* [GIVEN RECORDS]:

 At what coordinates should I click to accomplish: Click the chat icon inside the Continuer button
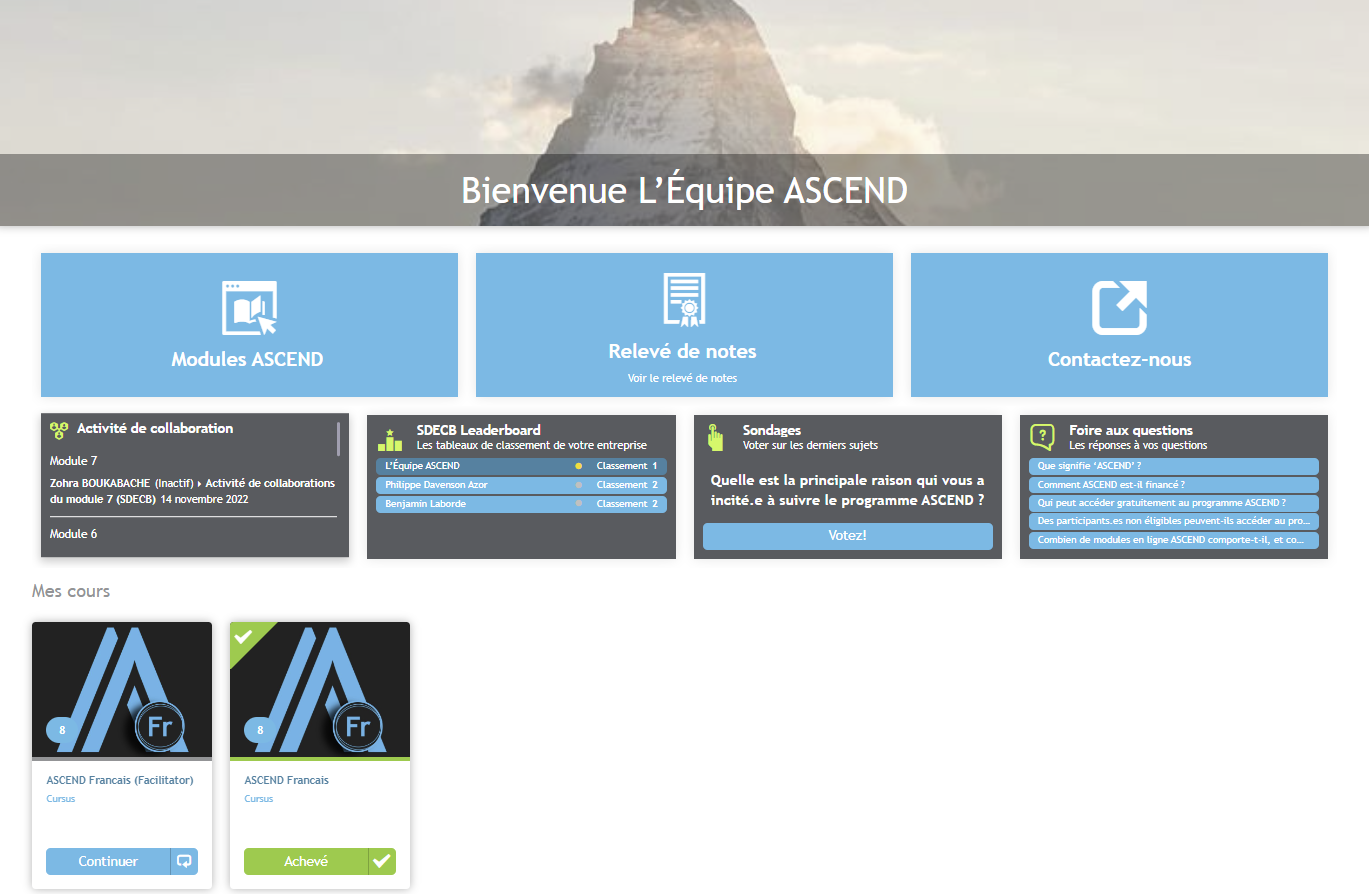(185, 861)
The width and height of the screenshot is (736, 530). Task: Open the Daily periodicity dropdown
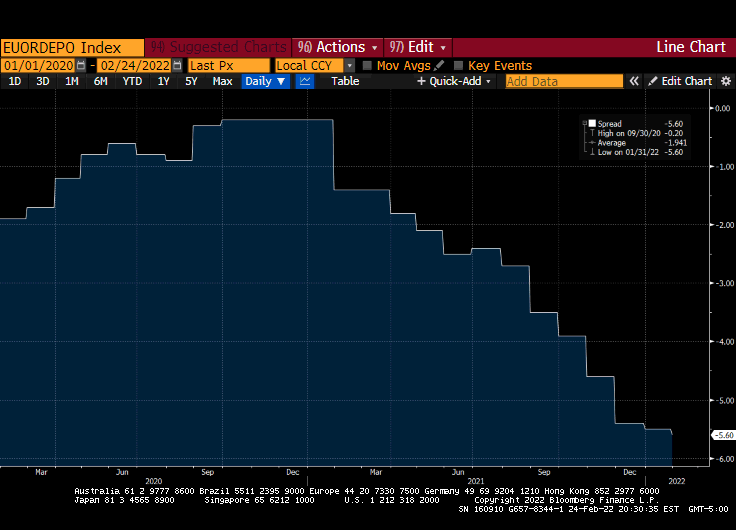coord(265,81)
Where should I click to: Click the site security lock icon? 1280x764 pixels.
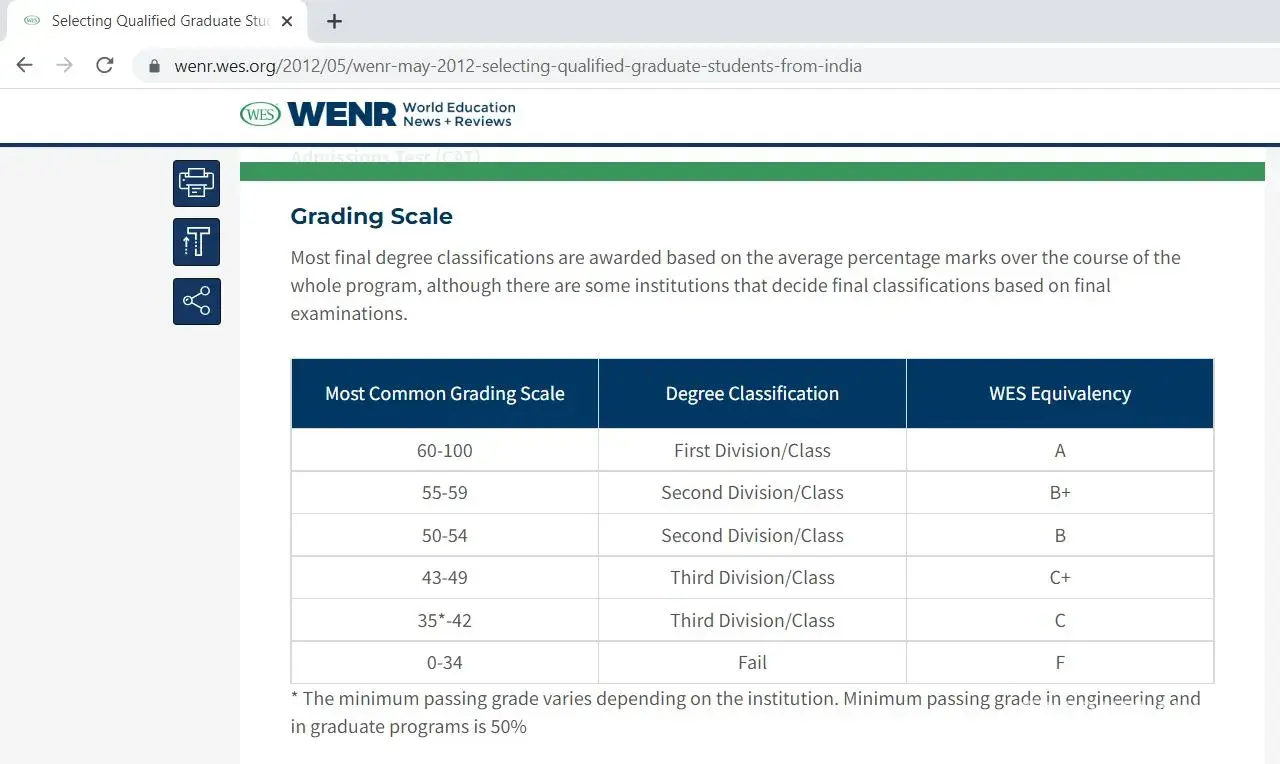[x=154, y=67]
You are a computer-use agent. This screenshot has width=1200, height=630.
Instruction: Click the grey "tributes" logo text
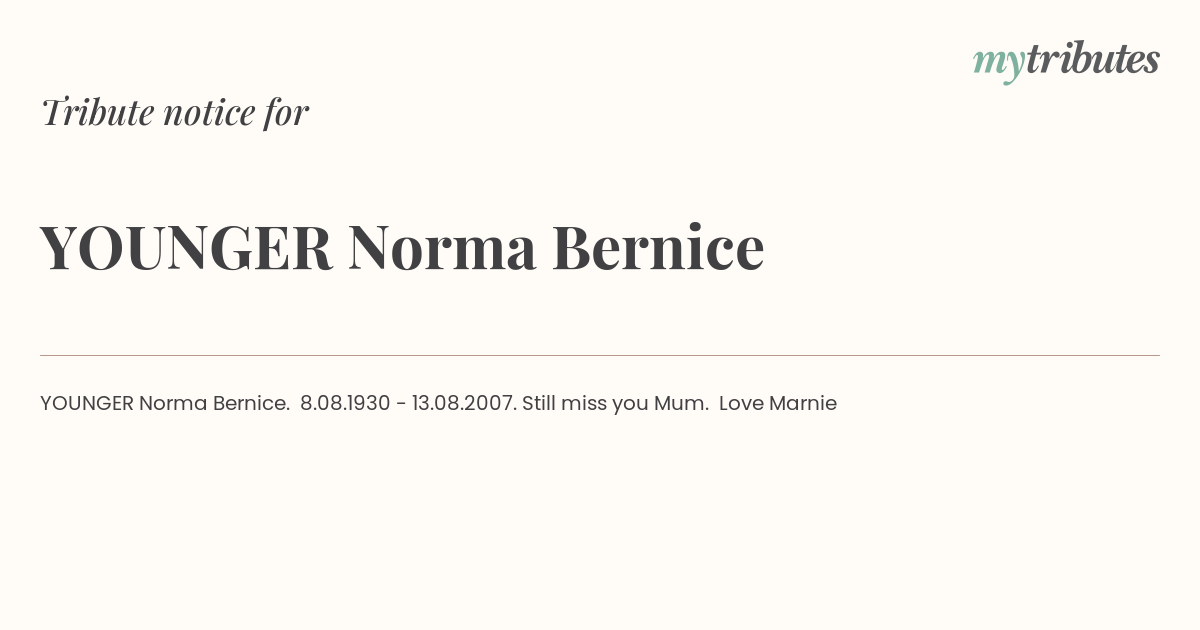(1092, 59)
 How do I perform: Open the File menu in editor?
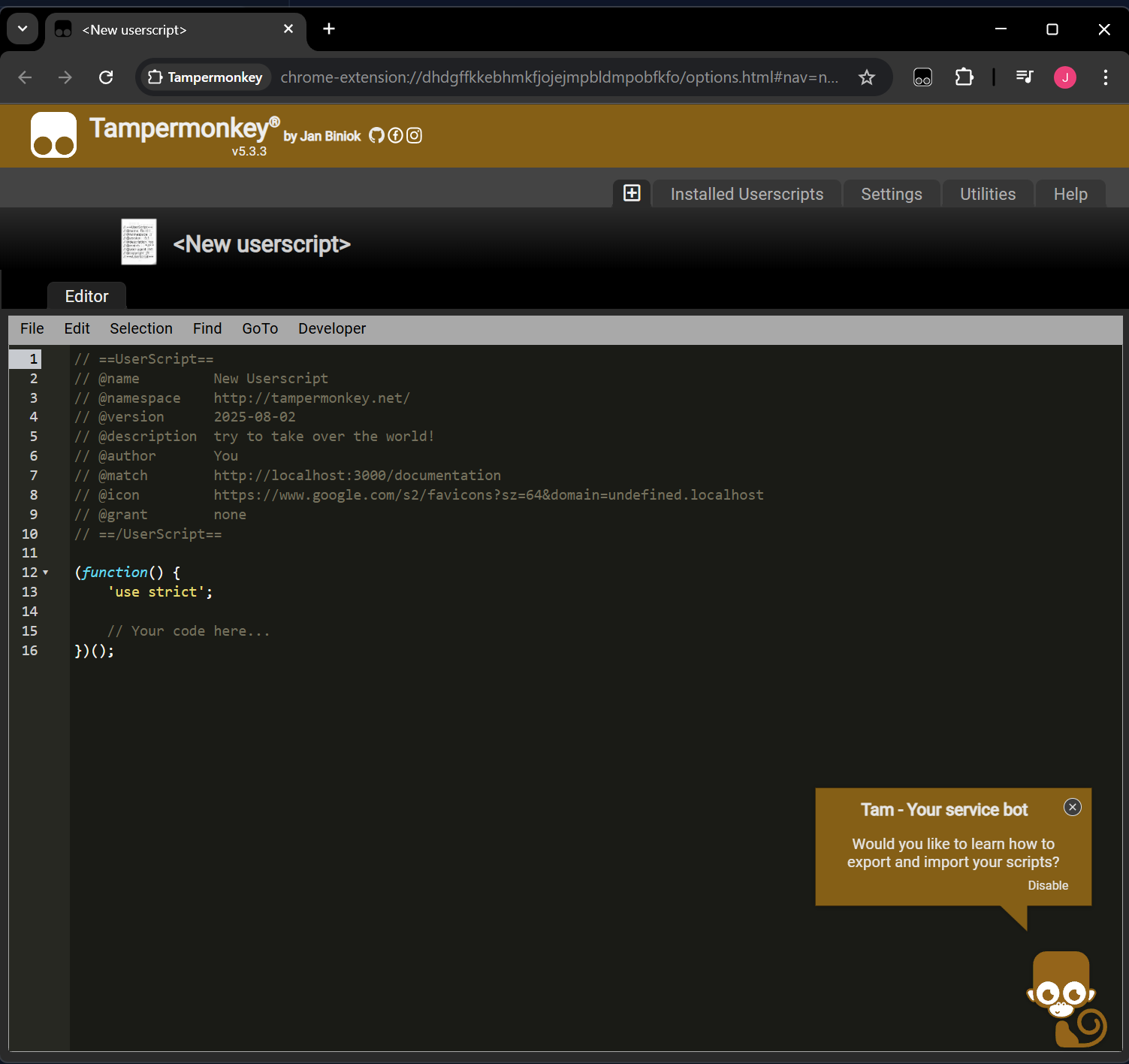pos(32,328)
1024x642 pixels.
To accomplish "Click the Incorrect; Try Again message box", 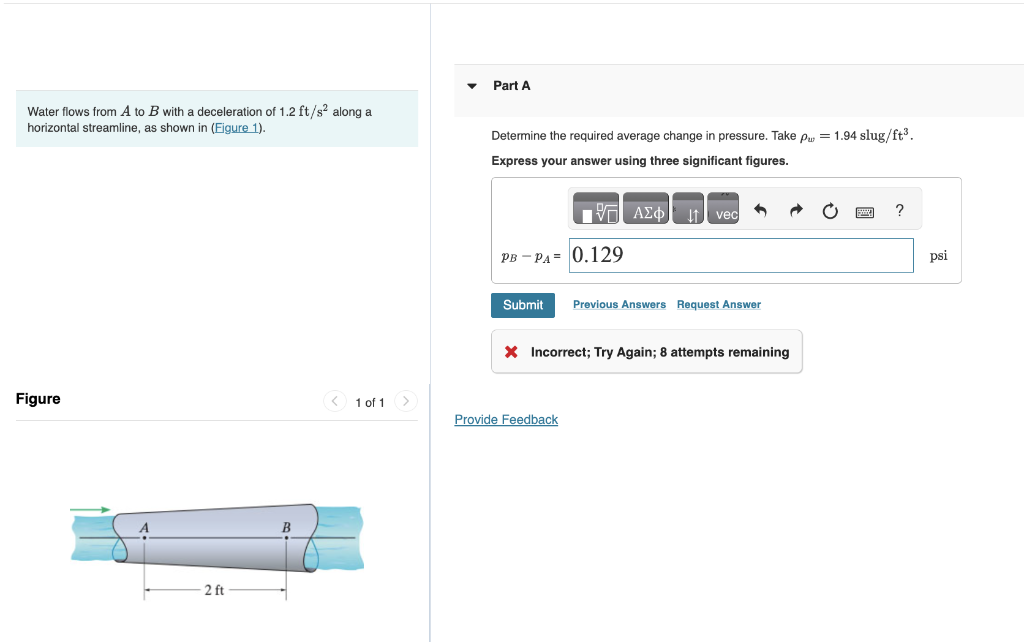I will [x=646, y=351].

* [WORK TASK]:
Copy word for word the lines above, starting at the line containing "You are a computer-use" and ending at the line containing "1024x642 pixels.", inclusive, with no pictures.

* [SOLUTION TO THE PROBLEM]:
You are a computer-use agent. This screenshot has width=1200, height=630.
Instruction: Click the grey "tributes" logo text
(1092, 59)
 How do I perform: Open the File menu in editor?
pos(32,328)
1024x642 pixels.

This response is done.